Lamborghini Countach LP 500 zmieniło oblicze motoryzacji
Ten wizjonerski projekt stanowi połączenie ponadczasowych linii klasycznego Countacha, który dla wielu jest protoplastą współczesnych supersportowych samochodów oraz ultranowoczesnej technologii. Monokokowa konstrukcja samonośna oraz nadwozie zostały wykonane przede wszystkim z karbonu z elementami aluminium w przedniej i tylnej części podwozia. Karbonowo-ceramiczne są też hamulce (6 tłoczków na przedniej osi, 4 na tylnej), a potężne, także karbonowo-ceramiczne, wentylowane tarcze (40 cm na przedniej osi, 38 cm na tylnej) mają utrzymać potężną moc w ryzach. Jak potężną?
Tę wyjątkową reinkarnację kultowego Lamborghini napędza miękkohybrydowy układ napędowy, w którym pierwsze skrzypce gra potężne V12 z 60 stopniowym kątem rozwarcia cylindrów. 6,5-litrowe, wolnossące monstrum jest w stanie wygenerować do 780 KM przy 8500 obr./min. Maksymalny moment obrotowy to aż 720 Nm. Elastyczność pracy tego napędu wspierana jest przez niewielką 48-voltową jednostkę elektryczną o mocy 34 KM, 35 Nm momentu obrotowego – baterii tu nie ma, energii dostarczają superkondensatory.

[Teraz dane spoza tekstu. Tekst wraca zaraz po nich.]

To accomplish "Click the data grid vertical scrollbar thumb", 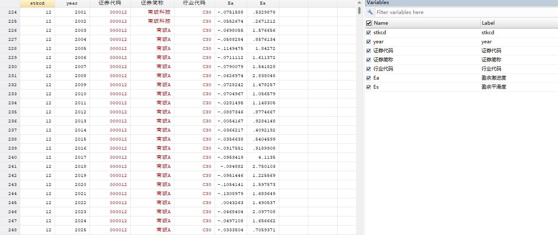I will click(359, 10).
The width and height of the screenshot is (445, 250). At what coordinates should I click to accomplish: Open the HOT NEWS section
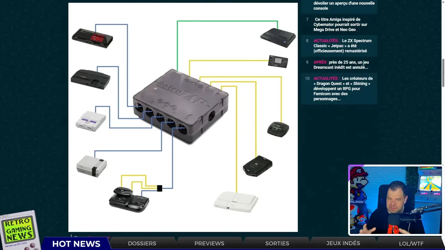pos(75,244)
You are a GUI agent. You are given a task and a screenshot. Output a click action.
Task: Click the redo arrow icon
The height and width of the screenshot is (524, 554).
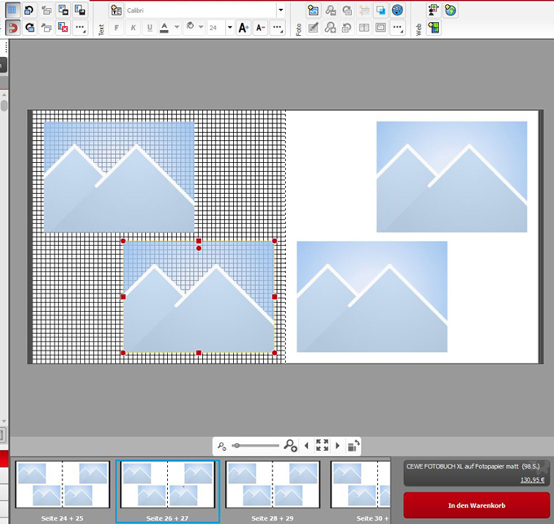[29, 28]
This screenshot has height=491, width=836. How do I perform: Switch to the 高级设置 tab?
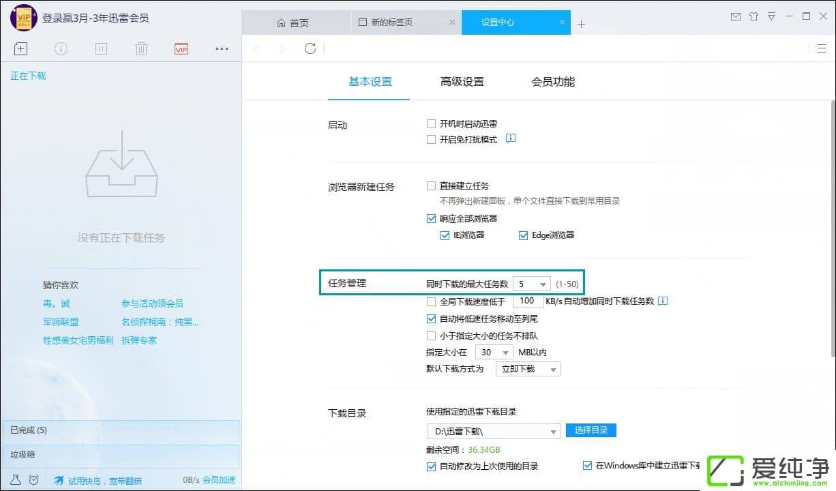(x=462, y=82)
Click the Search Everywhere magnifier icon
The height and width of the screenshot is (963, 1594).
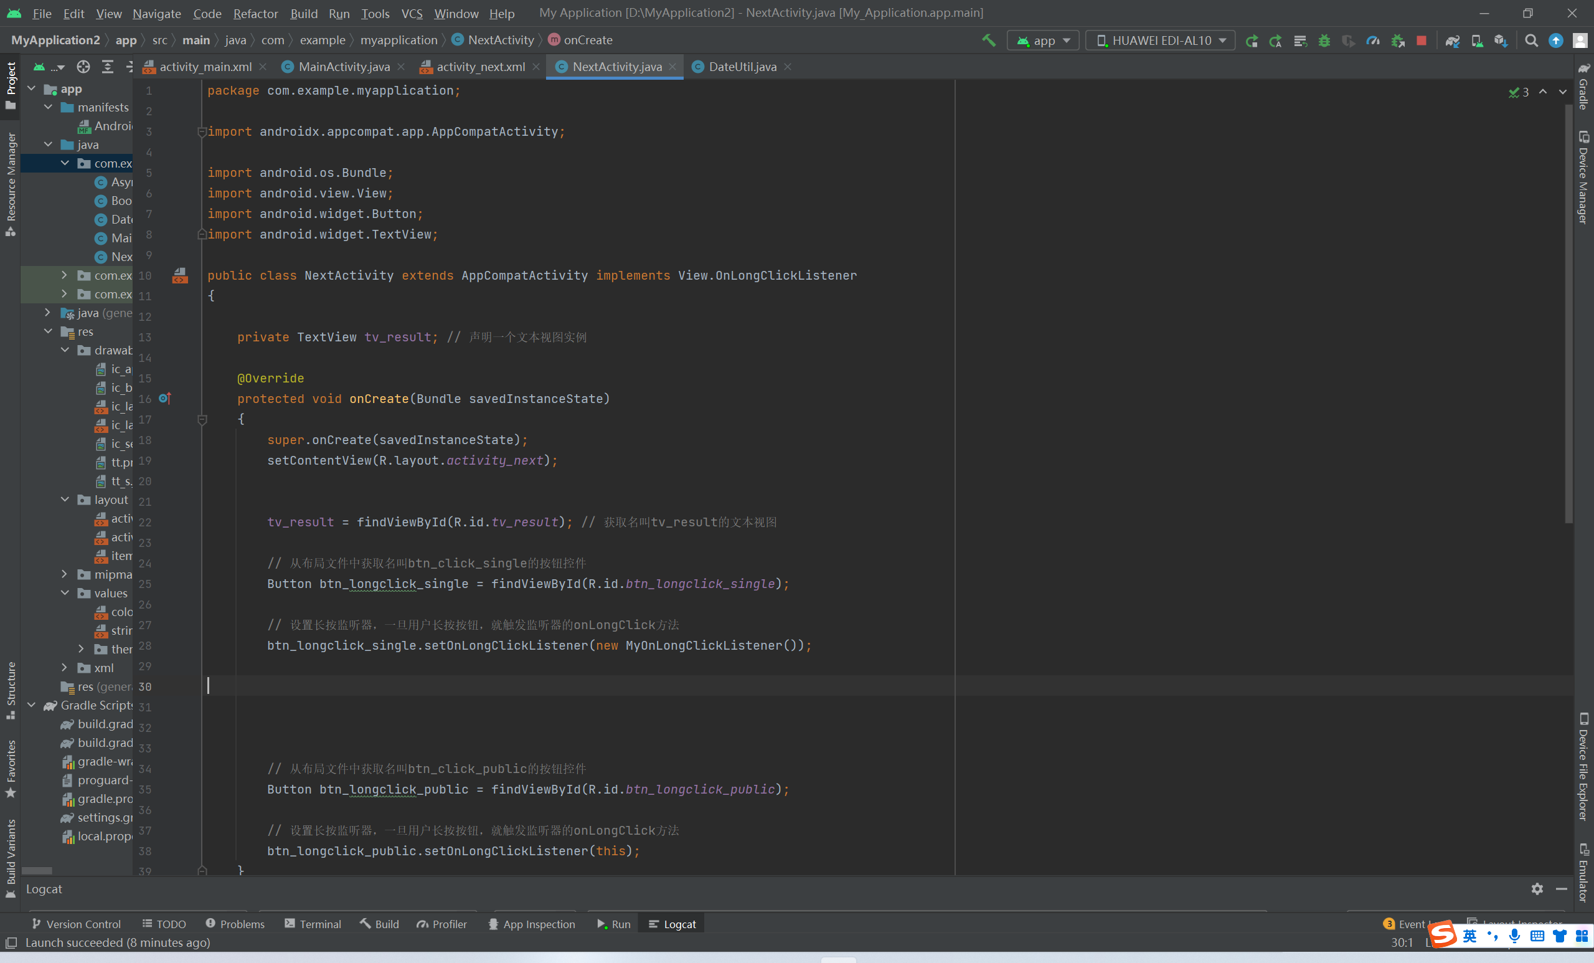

Moc nowego Lamborghini Countach przenoszona jest na wszystkie cztery koła za pośrednictwem układu Haldex IV generacji i siedmiobiegowej, zrobotyzowanej przekładni z suchym sprzęgłem dwupłytkowym (charakterystyka jej pracy zależy od wybranego przez kierowcę w danym momencie trybu jazdy). Osiągi? Godne legendarnej nazwy, setka po 2,8 sekundy, 200 km/h po 8,6 sekundy a deklarowana przez producenta prędkość maksymalna to 355 km/h. Droga hamowania ze 100 km/h to 30 metrów.
Testujemy Lamborghini Huracán EVO!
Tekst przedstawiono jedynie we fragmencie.